Quelles sont les personnes à risques pour l’apnée du sommeil ?
Les facteurs de risques les plus courants de l’apnée du sommeil sont les suivants :
- Personnes en surpoids ou obésité. Il s’agit du facteur de risque le plus significatif, le risque étant multiplié par 7 en cas d’obésité. L’excès de masse graisseuse au niveau du cou agit mécaniquement en pesant sur les voies aériennes supérieures jusqu’à les fermer partiellement (hypopnée) ou totalement (apnée obstructive).
- Circonférence du cou. Le risque d’apnée du sommeil est proportionnel à la circonférence du cou au-delà de 43cm chez l’homme et 40cm chez la femme.
- Âge. Le syndrome d’apnée du sommeil est 2 à 3 fois plus fréquent au-delà de 65 ans.

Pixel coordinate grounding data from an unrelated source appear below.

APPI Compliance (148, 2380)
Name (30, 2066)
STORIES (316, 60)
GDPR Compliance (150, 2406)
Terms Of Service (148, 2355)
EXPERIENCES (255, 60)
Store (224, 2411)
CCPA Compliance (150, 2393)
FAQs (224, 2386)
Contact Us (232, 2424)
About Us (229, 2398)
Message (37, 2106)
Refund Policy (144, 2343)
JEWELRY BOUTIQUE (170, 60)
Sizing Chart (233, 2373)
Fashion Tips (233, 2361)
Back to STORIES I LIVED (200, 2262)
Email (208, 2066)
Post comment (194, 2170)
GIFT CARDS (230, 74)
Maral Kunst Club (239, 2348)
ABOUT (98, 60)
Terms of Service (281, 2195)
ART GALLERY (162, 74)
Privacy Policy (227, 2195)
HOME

- Sexe. Les hommes ont un risque 2 à 3 fois supérieur à celui des femmes.
- Anomalies anatomiques ou congestion. Certaines personnes présentent des voies respiratoires trop étroites et/ou des tissus mous au fond de la gorge (amygdales, voile du palais, luette…) trop volumineux qui réduisent le passage de l’air. Une congestion répétée au niveau du nez (en cas d’allergie par exemple) ou une anomalie anatomique au niveau des mâchoires peuvent aussi faciliter le SAS.
- Tabagisme et alcool. Il s’agit de facteurs aggravants, le premier entrainant probablement une irritation des voies respiratoires et le deuxième entrainant une diminution du tonus musculaires favorisant la survenue et la sévérité des apnées.

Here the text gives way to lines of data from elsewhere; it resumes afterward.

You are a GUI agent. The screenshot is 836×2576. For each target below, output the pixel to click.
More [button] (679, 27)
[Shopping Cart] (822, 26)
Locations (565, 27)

- Médicaments. La prise de certains médicaments entraine aussi une diminution de la tonicité musculaire favorisant ainsi l’apnée du sommeil. Les plus connus sont les anxiolytiques, les somnifères et les relaxants musculaires.

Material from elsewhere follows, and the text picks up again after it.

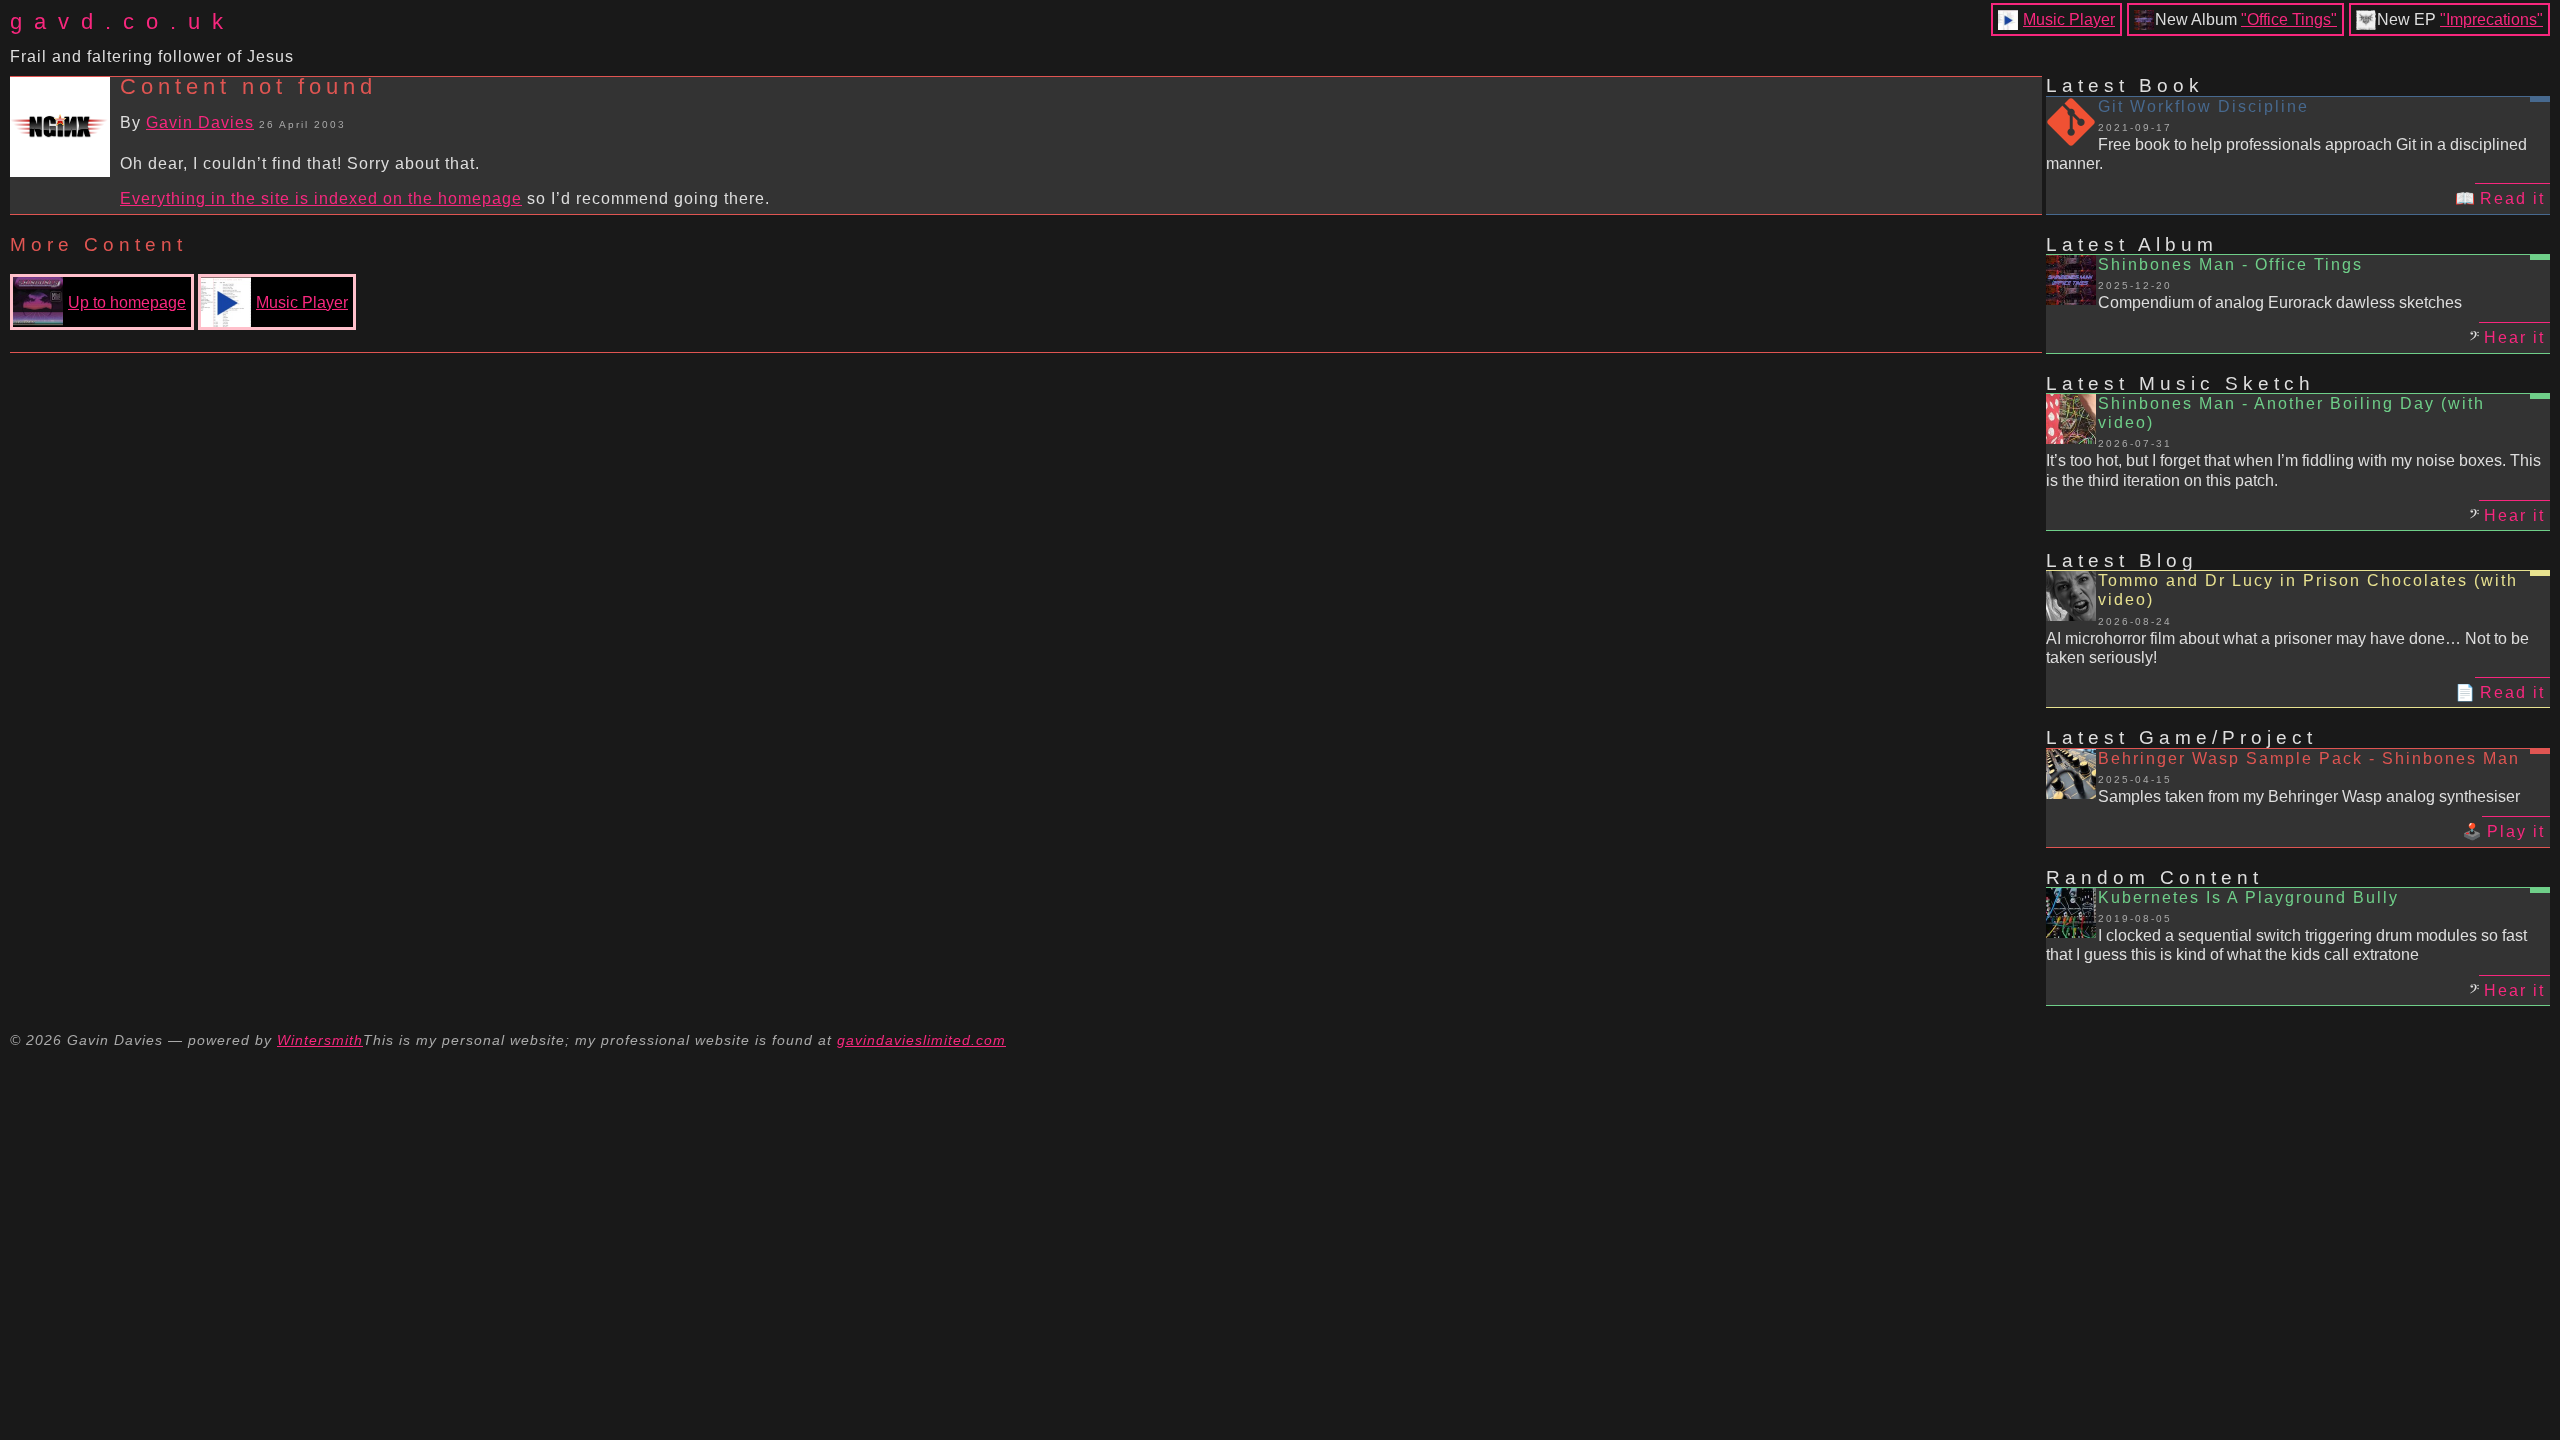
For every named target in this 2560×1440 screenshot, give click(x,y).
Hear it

Il faut aussi noter que l’apnée du sommeil est fréquemment associée à d’autres pathologies chroniques, notamment des maladies métaboliques et cardiovasculaires, souvent dans des proportions très importantes. En langage médical, on parle alors de « comorbidités » :
- Diabète de type 2
- Hypertension artérielle
- Maladie coronarienne
- Accident vasculaire cérébral (AVC)
- Insuffisance cardiaque
Le nombre de personnes affectées par l’apnée du sommeil sévère est de ce fait très important. Les études épidémiologiques historiques estiment la prévalence du SAOS à 2% pour les femmes et 4% pour les hommes de 30 à 60 ans. Des études plus récentes laissent penser que cette prévalence est sous-estimée et qu’elle pourrait être de l’ordre de 7 à 10% de la population générale. Il y aurait donc en France des millions de personnes potentiellement concernées, dont la vaste majorité l’ignore encore.